Siz dünyayı kandırdınız ama dünya, sizin işlediğiniz
suçlardan bıkıp usandı ve artık bu suçları kabul etmeyecek.
Ülkemiz için savaşmaya devam edeceğiz, inşallah kimse
bizi durduramayacak.
Siyonist ordunun bizimkinden teknolojik açıdan daha
iyi olduğunu biliyoruz, bu ordunun halkımızı ezip katletme, ülkemizi yok etme
becerisini haiz olduğunu da biliyoruz. Bugün o büyük savaşın eşiğindeyiz ve
halkımızdan sabrını, azmini ve imanını muhafaza etmesini istiyoruz. Çektiğiniz
ıstırap bizim ıstırabımızdır.
Direniş, Siyonist devlete mükemmel bir mesaj
göndererek, “halkımız katledilirken boş durmayacağız” dedi.

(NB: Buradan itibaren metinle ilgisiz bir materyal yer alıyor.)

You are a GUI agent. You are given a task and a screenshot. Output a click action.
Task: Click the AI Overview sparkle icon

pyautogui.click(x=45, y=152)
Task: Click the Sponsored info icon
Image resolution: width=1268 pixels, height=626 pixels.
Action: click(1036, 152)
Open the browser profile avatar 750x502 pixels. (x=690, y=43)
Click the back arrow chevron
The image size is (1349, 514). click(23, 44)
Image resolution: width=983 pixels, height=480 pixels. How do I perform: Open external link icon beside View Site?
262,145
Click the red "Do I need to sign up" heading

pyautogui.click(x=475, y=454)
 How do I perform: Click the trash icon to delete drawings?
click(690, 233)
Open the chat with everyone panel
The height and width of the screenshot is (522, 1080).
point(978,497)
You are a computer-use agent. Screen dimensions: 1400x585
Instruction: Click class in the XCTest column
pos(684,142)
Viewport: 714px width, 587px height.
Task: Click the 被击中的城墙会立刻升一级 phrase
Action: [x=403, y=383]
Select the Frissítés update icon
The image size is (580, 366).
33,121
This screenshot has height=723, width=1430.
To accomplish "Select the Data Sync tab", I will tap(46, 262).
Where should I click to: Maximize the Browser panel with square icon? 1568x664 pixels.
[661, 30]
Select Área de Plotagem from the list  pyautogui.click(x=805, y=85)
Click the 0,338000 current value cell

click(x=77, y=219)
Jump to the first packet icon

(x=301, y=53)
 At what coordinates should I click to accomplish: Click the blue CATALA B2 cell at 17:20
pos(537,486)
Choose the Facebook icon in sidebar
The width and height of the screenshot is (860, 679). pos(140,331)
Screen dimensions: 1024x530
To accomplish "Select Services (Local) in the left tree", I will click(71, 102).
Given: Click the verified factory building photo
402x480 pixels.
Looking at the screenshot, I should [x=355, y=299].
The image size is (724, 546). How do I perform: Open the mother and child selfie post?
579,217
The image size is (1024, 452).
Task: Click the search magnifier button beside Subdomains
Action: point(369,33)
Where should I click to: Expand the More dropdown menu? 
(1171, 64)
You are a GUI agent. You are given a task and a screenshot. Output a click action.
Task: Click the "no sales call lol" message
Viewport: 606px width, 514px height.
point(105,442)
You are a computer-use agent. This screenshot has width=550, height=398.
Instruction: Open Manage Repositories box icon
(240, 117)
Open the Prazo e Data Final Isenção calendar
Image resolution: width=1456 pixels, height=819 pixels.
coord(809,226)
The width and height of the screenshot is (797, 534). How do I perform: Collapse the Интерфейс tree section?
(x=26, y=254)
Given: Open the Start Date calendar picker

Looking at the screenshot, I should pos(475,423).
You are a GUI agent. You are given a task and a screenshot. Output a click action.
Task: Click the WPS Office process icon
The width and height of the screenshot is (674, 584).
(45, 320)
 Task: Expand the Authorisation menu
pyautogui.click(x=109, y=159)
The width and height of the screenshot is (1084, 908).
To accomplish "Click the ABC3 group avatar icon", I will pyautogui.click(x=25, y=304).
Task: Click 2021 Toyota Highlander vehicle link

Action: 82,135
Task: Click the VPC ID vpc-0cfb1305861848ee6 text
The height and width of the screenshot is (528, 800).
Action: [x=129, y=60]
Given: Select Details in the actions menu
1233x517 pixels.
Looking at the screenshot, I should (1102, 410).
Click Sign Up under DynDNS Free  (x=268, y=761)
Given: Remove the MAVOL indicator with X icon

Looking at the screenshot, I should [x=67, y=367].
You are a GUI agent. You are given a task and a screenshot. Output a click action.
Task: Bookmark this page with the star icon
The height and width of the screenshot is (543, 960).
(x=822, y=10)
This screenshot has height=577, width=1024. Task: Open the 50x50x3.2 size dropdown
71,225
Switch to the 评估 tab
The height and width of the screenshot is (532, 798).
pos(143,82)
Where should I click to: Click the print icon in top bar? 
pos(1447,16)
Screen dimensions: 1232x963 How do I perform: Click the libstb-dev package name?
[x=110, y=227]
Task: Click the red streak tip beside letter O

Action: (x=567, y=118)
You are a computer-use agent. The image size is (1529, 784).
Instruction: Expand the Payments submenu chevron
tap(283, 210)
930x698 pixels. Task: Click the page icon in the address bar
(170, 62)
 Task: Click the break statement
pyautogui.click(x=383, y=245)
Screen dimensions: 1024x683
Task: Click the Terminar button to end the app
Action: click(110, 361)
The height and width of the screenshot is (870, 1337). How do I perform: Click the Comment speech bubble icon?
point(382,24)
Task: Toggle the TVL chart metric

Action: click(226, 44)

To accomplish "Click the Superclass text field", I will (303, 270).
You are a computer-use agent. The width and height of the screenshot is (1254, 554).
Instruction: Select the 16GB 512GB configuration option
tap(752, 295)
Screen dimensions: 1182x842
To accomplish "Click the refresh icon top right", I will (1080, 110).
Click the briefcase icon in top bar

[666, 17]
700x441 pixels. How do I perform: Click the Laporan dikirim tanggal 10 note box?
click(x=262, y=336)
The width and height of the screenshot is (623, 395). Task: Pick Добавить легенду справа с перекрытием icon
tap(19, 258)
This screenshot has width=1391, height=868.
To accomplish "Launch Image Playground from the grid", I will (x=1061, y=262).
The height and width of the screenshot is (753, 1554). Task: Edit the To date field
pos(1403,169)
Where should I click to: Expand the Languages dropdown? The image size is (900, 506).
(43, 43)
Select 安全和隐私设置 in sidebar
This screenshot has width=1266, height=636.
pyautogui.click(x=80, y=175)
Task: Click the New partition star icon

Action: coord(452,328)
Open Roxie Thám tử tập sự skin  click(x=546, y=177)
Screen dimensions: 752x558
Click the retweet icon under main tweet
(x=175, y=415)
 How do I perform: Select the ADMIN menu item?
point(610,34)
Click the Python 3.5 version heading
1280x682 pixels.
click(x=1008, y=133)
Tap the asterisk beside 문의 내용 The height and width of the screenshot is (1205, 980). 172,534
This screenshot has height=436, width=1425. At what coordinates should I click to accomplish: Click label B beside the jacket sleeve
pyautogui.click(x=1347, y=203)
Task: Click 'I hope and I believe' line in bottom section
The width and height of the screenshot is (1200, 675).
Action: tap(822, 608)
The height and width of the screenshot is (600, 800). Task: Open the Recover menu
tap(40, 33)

Ülkemizdeki tüm örgütlerin sahada birleşip Filistin’i
Siyonist düşmandan temizlemelerini diliyorum. Filistin Devleti’nin,
kardeşlerimizin düşmana karşı birlik olan bizler gibi, halkımızın yanında saf
tutmasını istiyorum. Gazze’ye yapılan her saldırı, Filistin halkına başka bir
intifada için gerekli zemini sunuyor.
Muhammed Durra’nın o acımasızca katledilişine tanık
olduğunuzda yaptığınız gibi, ayaklanın ve Muhammed Ebu Hudeyr’i asla unutmayın.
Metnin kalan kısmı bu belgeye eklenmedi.